Les quatre critères d’évaluation en bref
1. Compétences
Les compétences englobent l’ensemble des connaissances et aptitudes nécessaires à l’exercice d’une activité. Elles peuvent comprendre les formations formelles, les connaissances spécialisées, l’expérience professionnelle ainsi que les compétences cognitives, techniques, sociales, communicationnelles ou organisationnelles.
Une évaluation non sexiste ne doit pas réduire les compétences aux diplômes universitaires ou aux connaissances techniques spécialisées. Des aptitudes telles que la résolution de conflits, la conduite d’entretiens, l’empathie, l’observation, la coordination ou la prise en charge professionnelle de personnes vulnérables peuvent également nécessiter un niveau élevé de qualification.
2. Contraintes
La notion de contrainte ne se limite pas à l’effort physique. Elle englobe toutes les sollicitations physiques, mentales et psychosociales liées à une activité. Il peut s’agir par exemple:
- de l’effort physique ou de mouvements répétitifs;
- d’une concentration soutenue;
- de processus décisionnels complexes;
- du travail sous forte pression temporelle;
- d’interruptions fréquentes;
- de la maîtrise de ses émotions;
- de la confrontation à la souffrance, à l’agressivité ou aux situations de crise;
- de responsabilités exercées dans des situations sociales durablement éprouvantes.

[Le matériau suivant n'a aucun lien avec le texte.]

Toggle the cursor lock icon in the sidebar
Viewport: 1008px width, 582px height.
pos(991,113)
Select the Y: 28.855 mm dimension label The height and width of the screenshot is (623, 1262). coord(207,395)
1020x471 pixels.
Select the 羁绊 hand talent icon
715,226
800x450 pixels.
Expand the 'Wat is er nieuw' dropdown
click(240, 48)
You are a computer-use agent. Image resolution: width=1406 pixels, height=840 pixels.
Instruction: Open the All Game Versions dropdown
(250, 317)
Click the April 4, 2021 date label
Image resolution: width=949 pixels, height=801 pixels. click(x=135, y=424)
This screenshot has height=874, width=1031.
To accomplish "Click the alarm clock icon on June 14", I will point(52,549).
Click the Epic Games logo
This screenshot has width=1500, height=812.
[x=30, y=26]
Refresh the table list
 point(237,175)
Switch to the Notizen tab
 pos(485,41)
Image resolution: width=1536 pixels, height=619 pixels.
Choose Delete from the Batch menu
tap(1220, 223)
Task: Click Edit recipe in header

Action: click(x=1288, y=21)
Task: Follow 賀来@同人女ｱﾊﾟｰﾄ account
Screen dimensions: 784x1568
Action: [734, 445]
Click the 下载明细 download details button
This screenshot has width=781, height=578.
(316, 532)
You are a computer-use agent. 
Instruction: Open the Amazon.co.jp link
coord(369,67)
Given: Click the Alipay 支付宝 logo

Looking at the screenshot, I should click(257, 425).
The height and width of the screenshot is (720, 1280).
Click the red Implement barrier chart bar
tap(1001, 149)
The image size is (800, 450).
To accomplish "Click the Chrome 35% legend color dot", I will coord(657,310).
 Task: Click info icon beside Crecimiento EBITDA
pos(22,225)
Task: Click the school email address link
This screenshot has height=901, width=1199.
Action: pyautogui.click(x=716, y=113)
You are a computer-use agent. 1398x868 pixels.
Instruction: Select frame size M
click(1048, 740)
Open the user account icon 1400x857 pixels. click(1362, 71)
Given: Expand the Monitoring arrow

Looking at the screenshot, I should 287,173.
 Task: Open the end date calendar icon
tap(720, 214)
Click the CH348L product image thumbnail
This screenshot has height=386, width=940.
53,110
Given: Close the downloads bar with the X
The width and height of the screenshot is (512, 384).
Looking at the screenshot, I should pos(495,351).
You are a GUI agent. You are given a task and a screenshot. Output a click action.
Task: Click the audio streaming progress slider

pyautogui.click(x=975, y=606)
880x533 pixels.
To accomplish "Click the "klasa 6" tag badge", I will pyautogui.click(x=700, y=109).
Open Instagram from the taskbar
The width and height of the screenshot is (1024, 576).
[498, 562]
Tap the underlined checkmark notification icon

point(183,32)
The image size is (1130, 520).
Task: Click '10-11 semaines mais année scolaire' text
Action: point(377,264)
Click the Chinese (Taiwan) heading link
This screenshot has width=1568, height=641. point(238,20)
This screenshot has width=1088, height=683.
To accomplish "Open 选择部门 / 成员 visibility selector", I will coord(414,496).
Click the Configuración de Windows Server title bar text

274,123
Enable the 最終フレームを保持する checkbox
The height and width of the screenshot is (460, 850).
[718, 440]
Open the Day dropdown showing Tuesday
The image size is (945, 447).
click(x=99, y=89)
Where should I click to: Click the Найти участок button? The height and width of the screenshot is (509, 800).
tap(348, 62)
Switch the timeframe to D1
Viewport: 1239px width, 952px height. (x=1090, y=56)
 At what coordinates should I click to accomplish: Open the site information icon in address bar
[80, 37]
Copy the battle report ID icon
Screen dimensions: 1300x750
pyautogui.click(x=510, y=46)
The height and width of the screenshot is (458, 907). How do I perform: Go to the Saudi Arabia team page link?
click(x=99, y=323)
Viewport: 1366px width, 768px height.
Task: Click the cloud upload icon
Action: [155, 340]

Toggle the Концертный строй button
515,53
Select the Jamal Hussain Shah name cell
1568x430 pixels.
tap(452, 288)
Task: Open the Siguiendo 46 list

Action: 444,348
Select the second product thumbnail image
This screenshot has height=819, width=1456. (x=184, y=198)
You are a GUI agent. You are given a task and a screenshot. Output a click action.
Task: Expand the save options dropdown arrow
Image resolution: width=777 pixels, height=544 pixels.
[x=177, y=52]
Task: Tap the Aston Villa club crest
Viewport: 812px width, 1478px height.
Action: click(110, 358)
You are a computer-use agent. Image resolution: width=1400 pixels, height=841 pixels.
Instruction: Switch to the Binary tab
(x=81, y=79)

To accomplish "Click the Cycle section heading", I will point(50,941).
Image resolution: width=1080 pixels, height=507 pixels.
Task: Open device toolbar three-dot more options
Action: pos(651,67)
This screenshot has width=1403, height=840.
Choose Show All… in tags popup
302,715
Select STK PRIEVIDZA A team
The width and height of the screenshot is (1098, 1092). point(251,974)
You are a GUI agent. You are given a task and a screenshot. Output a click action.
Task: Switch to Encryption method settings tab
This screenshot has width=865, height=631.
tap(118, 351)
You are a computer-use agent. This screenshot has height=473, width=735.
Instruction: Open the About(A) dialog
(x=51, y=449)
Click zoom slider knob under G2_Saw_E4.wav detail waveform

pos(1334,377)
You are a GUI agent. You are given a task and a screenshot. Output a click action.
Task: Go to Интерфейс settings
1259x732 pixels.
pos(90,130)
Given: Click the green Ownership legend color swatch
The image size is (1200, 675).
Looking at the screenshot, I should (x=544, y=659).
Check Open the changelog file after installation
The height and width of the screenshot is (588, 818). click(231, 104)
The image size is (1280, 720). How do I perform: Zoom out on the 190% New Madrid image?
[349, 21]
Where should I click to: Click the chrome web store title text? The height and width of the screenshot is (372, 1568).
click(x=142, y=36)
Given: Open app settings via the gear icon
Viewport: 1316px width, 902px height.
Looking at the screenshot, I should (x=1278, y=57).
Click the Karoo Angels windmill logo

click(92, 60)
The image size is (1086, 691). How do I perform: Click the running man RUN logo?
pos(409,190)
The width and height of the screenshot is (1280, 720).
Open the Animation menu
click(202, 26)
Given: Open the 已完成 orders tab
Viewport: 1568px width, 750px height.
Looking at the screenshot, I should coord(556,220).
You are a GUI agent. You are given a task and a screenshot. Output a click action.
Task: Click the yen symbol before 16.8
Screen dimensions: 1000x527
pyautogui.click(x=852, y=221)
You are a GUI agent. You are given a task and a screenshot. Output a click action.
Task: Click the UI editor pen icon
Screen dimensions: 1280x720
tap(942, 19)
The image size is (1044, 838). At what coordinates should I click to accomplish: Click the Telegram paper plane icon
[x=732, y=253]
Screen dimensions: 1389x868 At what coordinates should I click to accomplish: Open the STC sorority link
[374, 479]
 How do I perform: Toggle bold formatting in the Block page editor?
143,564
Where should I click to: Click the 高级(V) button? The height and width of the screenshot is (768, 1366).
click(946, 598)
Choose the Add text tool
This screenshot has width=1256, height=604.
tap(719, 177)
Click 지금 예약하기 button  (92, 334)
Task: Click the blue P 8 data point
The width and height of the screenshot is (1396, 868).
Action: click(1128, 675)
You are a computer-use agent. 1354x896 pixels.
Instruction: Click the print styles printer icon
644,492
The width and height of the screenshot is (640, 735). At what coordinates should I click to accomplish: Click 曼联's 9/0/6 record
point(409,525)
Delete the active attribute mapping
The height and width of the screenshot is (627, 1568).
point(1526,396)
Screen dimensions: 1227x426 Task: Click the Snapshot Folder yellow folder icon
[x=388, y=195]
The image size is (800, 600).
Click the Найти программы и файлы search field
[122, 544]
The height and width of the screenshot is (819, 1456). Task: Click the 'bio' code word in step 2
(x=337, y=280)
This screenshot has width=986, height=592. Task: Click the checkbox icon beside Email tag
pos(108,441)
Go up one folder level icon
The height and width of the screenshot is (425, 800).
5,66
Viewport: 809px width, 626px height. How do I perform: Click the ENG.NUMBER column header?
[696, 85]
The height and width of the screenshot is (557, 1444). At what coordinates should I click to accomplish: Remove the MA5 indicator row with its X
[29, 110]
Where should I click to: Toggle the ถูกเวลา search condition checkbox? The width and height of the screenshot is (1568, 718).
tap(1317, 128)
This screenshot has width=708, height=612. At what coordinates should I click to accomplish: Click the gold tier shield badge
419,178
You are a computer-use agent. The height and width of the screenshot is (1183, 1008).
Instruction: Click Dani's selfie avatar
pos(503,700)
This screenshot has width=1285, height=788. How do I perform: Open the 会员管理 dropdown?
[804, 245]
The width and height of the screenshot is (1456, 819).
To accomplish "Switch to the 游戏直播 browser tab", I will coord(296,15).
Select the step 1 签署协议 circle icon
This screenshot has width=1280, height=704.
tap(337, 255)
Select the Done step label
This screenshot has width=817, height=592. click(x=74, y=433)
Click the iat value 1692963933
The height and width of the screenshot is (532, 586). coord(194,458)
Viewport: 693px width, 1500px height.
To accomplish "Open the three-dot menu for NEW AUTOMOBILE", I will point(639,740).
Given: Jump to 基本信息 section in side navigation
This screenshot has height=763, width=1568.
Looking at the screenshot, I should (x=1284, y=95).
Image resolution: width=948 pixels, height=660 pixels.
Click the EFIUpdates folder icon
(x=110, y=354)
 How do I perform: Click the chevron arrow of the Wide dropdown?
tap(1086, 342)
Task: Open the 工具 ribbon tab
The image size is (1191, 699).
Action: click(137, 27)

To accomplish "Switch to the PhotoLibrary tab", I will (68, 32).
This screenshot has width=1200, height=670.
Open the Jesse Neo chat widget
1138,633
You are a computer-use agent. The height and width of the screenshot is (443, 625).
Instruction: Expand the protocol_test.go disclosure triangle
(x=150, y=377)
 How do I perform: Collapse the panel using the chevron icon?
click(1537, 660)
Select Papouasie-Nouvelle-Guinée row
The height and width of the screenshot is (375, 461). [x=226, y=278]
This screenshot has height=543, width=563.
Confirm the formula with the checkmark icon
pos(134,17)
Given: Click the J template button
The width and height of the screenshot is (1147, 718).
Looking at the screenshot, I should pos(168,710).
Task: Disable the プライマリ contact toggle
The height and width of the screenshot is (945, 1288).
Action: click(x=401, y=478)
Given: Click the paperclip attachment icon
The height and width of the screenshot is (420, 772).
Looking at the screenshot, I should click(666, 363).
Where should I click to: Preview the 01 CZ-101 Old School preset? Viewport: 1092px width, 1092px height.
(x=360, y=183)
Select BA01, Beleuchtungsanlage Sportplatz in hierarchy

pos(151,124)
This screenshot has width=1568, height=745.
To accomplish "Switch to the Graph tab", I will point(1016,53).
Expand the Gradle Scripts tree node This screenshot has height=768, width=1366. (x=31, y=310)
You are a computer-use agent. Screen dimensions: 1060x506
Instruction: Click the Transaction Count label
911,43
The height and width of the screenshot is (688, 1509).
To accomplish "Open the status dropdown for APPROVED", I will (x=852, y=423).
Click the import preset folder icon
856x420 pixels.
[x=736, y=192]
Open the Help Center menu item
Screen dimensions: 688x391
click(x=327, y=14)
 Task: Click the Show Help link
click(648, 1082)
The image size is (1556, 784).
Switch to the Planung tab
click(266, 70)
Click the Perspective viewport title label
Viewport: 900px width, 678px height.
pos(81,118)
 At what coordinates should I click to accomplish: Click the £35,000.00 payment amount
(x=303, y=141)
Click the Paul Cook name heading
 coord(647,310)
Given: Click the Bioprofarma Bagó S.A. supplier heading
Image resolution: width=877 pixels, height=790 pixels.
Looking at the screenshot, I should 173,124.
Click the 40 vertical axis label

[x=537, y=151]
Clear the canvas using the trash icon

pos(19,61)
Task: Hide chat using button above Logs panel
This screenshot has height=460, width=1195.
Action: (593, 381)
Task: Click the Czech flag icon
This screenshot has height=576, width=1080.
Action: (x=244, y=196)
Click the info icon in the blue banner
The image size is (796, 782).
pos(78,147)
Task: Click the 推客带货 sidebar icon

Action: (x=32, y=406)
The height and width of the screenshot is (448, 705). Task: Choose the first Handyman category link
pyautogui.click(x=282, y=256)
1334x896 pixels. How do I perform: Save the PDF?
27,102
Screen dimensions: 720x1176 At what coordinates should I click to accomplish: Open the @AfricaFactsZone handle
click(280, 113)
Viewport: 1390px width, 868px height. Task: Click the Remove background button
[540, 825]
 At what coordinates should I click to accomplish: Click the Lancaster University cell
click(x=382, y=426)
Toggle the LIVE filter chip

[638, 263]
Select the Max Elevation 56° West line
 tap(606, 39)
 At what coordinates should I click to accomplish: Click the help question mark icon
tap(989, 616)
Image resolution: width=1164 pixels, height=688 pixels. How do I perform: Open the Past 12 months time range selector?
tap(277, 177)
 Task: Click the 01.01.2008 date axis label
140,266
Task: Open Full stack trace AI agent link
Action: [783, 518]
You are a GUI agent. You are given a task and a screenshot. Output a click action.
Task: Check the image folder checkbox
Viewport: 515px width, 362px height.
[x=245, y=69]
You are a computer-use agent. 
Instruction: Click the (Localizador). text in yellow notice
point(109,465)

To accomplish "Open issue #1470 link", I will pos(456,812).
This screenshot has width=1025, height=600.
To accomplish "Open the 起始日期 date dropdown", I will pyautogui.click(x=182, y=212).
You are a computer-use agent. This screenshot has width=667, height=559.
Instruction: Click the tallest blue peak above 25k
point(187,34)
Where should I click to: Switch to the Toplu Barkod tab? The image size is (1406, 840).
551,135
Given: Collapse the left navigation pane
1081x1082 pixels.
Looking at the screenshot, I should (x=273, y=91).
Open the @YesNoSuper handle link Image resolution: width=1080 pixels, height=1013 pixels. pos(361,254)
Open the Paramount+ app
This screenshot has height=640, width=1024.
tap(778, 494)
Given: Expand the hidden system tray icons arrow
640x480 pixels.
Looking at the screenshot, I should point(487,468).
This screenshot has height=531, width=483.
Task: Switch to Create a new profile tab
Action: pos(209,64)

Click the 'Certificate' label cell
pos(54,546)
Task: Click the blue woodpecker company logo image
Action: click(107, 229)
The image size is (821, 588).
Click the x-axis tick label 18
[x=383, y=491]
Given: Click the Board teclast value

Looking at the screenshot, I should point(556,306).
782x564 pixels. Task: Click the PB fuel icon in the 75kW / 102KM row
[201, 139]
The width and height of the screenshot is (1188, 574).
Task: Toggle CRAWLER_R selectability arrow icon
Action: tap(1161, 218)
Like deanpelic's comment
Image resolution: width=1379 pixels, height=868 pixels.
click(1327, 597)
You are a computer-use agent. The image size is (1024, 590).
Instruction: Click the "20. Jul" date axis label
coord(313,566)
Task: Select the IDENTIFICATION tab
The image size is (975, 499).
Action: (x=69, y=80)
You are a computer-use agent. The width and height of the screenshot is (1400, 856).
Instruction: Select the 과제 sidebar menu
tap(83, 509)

Ce critère présente un risque particulièrement important de distorsions liées au sexe. Les contraintes physiques visibles sont souvent prises en compte dans les systèmes d’évaluation classiques. Les contraintes psychiques et émotionnelles restent en revanche plus facilement invisibles, alors même qu’elles caractérisent de nombreuses professions dans les soins, l’accompagnement, l’éducation et les services.
3. Responsabilité
La responsabilité ne doit pas être assimilée exclusivement à la gestion du personnel, au chiffre d’affaires ou au volume budgétaire. Elle peut également concerner des personnes, des processus, des informations, la sécurité, la qualité ou les conséquences à long terme des décisions.
Un cadre peut être responsable d’un budget important. Un professionnel des soins peut être responsable de la santé et de la sécurité de patients. Un professionnel du domaine social peut être amené à prendre des décisions ayant des conséquences considérables sur la vie d’autres personnes. Ces formes de responsabilité ne sont pas identiques. Elles doivent néanmoins être évaluées selon des critères cohérents et compréhensibles.
4. Conditions de travail
Les conditions de travail décrivent l’environnement dans lequel une activité est exercée. Peuvent notamment être pris en considération le bruit, la chaleur, le froid, la saleté, les risques d’accident, le travail en équipes ou de nuit ainsi que le manque de prévisibilité.
Là encore, une approche globale est nécessaire. Les conditions de travail difficiles ne se rencontrent pas uniquement dans les environnements industriels ou physiquement dangereux. Elles peuvent également résulter d’une forte charge émotionnelle, de comportements agressifs de la part de tiers, d’une disponibilité permanente ou de l’absence de périodes de récupération.